With the Stephane Ratel Organisation set to host GT2-class racing in 2020, Audi Sport has released a new offering for gentleman racers looking to get in on the action. Making its debut at this year’s Goodwood Festival of Speed is the Audi R8 LMS GT2, and it joins the R8 LMS GT3, R8 LMS GT4 and RS3 LMS as the fourth model dedicated to customer racing.

Based on the latest R8 Spyder, the race car packs a 5.2 litre naturally-aspirated V10 that makes 630 hp (640 PS) and over 550 Nm of torque, both being slightly more than what the road car offers. The seven-speed S tronic double-clutch transmission has been retained here, as are the paddle shifters, but drive is only sent to the rear wheels – no quattro here.

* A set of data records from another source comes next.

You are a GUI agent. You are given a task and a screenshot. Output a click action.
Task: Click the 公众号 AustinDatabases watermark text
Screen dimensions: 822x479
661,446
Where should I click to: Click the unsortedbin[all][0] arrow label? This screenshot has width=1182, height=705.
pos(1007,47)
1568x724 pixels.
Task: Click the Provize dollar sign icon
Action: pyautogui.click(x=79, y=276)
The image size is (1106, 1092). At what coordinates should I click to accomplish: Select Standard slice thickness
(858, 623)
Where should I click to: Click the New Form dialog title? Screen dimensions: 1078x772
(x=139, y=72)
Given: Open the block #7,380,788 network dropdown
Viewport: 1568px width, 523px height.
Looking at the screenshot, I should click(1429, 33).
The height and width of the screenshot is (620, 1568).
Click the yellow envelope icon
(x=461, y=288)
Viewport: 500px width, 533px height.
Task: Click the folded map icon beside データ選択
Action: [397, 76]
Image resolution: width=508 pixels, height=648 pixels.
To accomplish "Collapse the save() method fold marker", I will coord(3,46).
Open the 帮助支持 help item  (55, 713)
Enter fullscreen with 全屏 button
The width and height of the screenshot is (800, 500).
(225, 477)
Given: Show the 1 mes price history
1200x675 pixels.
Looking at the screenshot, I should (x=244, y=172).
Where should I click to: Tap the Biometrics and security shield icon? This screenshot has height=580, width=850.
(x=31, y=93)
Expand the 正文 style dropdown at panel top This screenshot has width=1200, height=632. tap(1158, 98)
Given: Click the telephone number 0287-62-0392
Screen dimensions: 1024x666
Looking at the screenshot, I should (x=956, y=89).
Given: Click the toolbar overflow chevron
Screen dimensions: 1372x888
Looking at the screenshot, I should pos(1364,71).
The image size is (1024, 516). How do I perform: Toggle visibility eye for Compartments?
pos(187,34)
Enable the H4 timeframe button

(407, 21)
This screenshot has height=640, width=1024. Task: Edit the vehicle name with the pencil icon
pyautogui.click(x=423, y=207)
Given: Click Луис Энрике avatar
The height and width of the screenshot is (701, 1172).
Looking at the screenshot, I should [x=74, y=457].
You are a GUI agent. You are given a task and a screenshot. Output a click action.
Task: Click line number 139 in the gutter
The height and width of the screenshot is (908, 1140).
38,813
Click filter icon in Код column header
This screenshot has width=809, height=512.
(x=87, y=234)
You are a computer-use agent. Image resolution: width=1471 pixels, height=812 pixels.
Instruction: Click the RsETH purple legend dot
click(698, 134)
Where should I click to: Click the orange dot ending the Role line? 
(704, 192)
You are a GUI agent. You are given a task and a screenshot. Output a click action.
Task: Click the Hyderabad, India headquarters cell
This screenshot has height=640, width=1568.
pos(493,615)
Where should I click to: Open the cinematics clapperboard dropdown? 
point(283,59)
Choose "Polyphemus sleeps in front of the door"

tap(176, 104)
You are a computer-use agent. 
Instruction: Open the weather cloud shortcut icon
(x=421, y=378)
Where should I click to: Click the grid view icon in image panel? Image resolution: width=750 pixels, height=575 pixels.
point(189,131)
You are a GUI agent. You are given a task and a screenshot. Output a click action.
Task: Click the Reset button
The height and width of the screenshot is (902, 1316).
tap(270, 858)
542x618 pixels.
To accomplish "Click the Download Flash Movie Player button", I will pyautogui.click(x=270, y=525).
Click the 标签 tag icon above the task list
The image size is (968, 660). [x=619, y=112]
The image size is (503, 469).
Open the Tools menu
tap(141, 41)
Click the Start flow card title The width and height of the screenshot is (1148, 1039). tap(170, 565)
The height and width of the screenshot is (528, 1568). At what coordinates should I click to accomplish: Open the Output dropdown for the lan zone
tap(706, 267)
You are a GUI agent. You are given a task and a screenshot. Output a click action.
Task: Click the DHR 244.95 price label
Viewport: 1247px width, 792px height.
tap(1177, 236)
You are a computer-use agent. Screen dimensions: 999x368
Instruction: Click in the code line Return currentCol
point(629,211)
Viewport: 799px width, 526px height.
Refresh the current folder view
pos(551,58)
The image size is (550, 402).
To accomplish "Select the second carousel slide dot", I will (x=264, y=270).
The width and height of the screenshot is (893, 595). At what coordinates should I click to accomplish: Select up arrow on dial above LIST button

Revisions have also been made to the bodywork, which is visually more race car-like compared to the GT4 equivalent. A new front bumper (with accompanying splitter) and vented bonnet are all much more prolific on the GT2, and it even benefits from vented wheel arches.

Elsewhere, there’s a roof scoop to aid in feeding fresh air to auxiliary components, complete with a redesigned rear deck and roof section adapted from the coupe. A large swan neck spoiler can be found at the rear, while the dual exhausts are higher up to make room for the diffuser below. To add to the aero package, the underfloor sections are covered with carbon-fibre reinforced polymer.

Inside, you get plenty of carbon-fibre and race car items, but a small number of road car items are retained like the switchgear for the lights, climate control, indicators, wipers and even the cruise control, although it’s likely many of these are non-functioning. Altogether, the car has a dry weight of 1,350 kg, and is longer and wider than the road car it’s based on.

Despite the class naming, GT2 actually sits between the GT3 and GT4 classes, following much of the same rules of the latter. This means no modifications are allowed to the engines and transmission, with power outputs being allowed up to 700 hp, which is more than the GT3 class that is capped at 560 hp.

However, aerodynamic limitations on GT2 cars mean that GT3 cars will have a significant advantage in the corners, and Audi says its GT3 will still be quicker around a full lap of a circuit. As running a GT3 car is rather expensive, the GT2 is the less costly option for those who want to race, but don’t want to be “held back” in GT4.